ECONOMY

Lenders racing for capital increases

Lenders racing for capital increases

After the publication of their capital requirements, local banks are getting their skates on, as within just a few weeks they need to complete share capital increases of more than 5 billion euros in total, aiming at covering the bulk of that amount through private investments and reducing the state holdings to as little as possible.

In the coming days the banks will be holding general shareholders meetings to decide on their share capital increases. After November 15, the book-building procedures will begin, and the level of interest by private investors will determine the price of the new share issues. The increases will need to be completed by mid-December.

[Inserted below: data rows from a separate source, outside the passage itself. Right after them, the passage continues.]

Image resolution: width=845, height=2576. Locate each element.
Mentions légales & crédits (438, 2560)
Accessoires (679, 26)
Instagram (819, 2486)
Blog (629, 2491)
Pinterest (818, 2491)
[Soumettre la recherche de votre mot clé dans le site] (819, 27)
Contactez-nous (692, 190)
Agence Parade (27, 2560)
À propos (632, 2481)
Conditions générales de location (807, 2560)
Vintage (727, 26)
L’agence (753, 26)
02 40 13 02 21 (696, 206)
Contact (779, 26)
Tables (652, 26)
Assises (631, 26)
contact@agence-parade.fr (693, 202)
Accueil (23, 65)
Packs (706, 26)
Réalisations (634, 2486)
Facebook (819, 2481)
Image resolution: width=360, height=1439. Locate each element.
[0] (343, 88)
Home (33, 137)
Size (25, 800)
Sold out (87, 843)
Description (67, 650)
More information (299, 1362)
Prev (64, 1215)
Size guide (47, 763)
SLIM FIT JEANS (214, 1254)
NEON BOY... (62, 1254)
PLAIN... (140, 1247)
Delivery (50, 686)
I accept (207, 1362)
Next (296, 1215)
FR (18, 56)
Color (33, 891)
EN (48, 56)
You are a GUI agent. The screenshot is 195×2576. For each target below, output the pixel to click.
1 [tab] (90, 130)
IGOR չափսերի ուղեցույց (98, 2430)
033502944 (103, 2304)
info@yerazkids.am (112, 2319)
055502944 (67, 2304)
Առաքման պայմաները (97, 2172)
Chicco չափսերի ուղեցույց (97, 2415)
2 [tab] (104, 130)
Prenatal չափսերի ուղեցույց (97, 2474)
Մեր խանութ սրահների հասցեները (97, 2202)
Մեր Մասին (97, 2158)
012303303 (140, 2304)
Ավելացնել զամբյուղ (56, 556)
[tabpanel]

The Hellenic Financial Stability Fund (HFSF) will only participate in case a bank is unable to cover its entire capital needs. Each bank must draw from the market at least the level of capital determined by the baseline scenario if it wants to avoid resolution – if it cannot cover the entire needs as determined by the adverse scenario, the HFSF can step in and cover the difference, which would entail 75 percent in contingent convertible bonds (CoCos) and 25 percent in new shares. Therefore, if a bank with capital needs of 500 million euros according to the baseline scenario and 2.5 billion euros by the adverse one only manages to cover 1.5 billion euros, it will have a deficit of 1 billion that the HFSF will cover with 750 million in CoCos and 250 million in common shares.

Those who have held bank shares since Greek equities started to slide can expect to suffer a major loss in value. After the capital increases, the current shareholders (both the state and private investors) who control 100 percent now will have to make do with a far smaller stake.

Eurobank and Alpha are showing the smallest capital needs and therefore have the best chances of needing no state help even according to the adverse scenario. In that case, the state’s holding in Eurobank will be reduced from the current 35 percent to 5-10 percent, while in Alpha it will go down from 66 percent to 15-20 percent.

National Bank also has a good chance of avoiding state assistance, particularly if it sells a significant stake in Turkish subsidiary Finansbank, while Piraeus Bank is hoping to secure major participation in the increase from the private sector.